(LISTED ENTRIES Opens)

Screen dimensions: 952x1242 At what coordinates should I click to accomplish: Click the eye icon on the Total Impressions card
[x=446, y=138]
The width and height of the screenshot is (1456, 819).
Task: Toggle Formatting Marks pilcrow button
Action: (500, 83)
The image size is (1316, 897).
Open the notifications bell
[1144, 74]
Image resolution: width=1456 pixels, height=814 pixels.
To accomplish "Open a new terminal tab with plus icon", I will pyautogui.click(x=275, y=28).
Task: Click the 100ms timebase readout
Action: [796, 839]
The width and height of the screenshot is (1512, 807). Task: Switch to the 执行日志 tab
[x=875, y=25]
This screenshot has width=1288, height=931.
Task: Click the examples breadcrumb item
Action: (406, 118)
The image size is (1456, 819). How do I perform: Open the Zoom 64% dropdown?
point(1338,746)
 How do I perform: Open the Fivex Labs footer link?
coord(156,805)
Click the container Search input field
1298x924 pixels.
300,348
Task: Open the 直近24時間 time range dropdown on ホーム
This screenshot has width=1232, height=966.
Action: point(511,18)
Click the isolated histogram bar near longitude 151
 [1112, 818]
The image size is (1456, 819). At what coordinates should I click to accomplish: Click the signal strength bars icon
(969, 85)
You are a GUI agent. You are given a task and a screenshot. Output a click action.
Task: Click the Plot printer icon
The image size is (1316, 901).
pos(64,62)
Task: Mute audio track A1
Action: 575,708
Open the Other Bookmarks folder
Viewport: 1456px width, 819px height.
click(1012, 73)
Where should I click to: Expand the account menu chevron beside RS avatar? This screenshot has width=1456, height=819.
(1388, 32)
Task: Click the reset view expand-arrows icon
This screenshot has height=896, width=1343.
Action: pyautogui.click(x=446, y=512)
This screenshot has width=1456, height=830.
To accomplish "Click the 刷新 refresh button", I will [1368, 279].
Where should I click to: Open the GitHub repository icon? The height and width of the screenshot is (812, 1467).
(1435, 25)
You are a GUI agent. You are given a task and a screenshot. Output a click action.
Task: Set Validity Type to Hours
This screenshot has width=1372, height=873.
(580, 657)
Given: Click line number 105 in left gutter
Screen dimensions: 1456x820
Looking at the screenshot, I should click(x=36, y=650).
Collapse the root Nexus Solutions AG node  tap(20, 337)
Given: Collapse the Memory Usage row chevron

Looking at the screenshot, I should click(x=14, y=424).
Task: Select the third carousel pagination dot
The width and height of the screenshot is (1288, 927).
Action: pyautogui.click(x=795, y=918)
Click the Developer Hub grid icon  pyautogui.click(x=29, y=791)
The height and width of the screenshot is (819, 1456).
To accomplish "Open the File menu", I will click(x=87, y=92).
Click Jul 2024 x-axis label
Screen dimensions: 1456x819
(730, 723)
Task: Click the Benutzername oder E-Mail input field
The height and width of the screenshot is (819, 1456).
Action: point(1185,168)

(LISTED ENTRIES Closes)

> **TASK STATEMENT**
Quote exactly the stretch of lines above that starts at the first one and ends at the line with "Open the Other Bookmarks folder", and nothing beyond it.

> **EXPECTED OUTPUT**
Screen dimensions: 952x1242 At what coordinates should I click to accomplish: Click the eye icon on the Total Impressions card
[x=446, y=138]
The width and height of the screenshot is (1456, 819).
Task: Toggle Formatting Marks pilcrow button
Action: (500, 83)
The image size is (1316, 897).
Open the notifications bell
[1144, 74]
Image resolution: width=1456 pixels, height=814 pixels.
To accomplish "Open a new terminal tab with plus icon", I will pyautogui.click(x=275, y=28).
Task: Click the 100ms timebase readout
Action: [796, 839]
The width and height of the screenshot is (1512, 807). Task: Switch to the 执行日志 tab
[x=875, y=25]
This screenshot has width=1288, height=931.
Task: Click the examples breadcrumb item
Action: (406, 118)
The image size is (1456, 819). How do I perform: Open the Zoom 64% dropdown?
point(1338,746)
 How do I perform: Open the Fivex Labs footer link?
coord(156,805)
Click the container Search input field
1298x924 pixels.
300,348
Task: Open the 直近24時間 time range dropdown on ホーム
This screenshot has width=1232, height=966.
Action: point(511,18)
Click the isolated histogram bar near longitude 151
 [1112, 818]
The image size is (1456, 819). At what coordinates should I click to accomplish: Click the signal strength bars icon
(969, 85)
You are a GUI agent. You are given a task and a screenshot. Output a click action.
Task: Click the Plot printer icon
The image size is (1316, 901).
pos(64,62)
Task: Mute audio track A1
Action: 575,708
Open the Other Bookmarks folder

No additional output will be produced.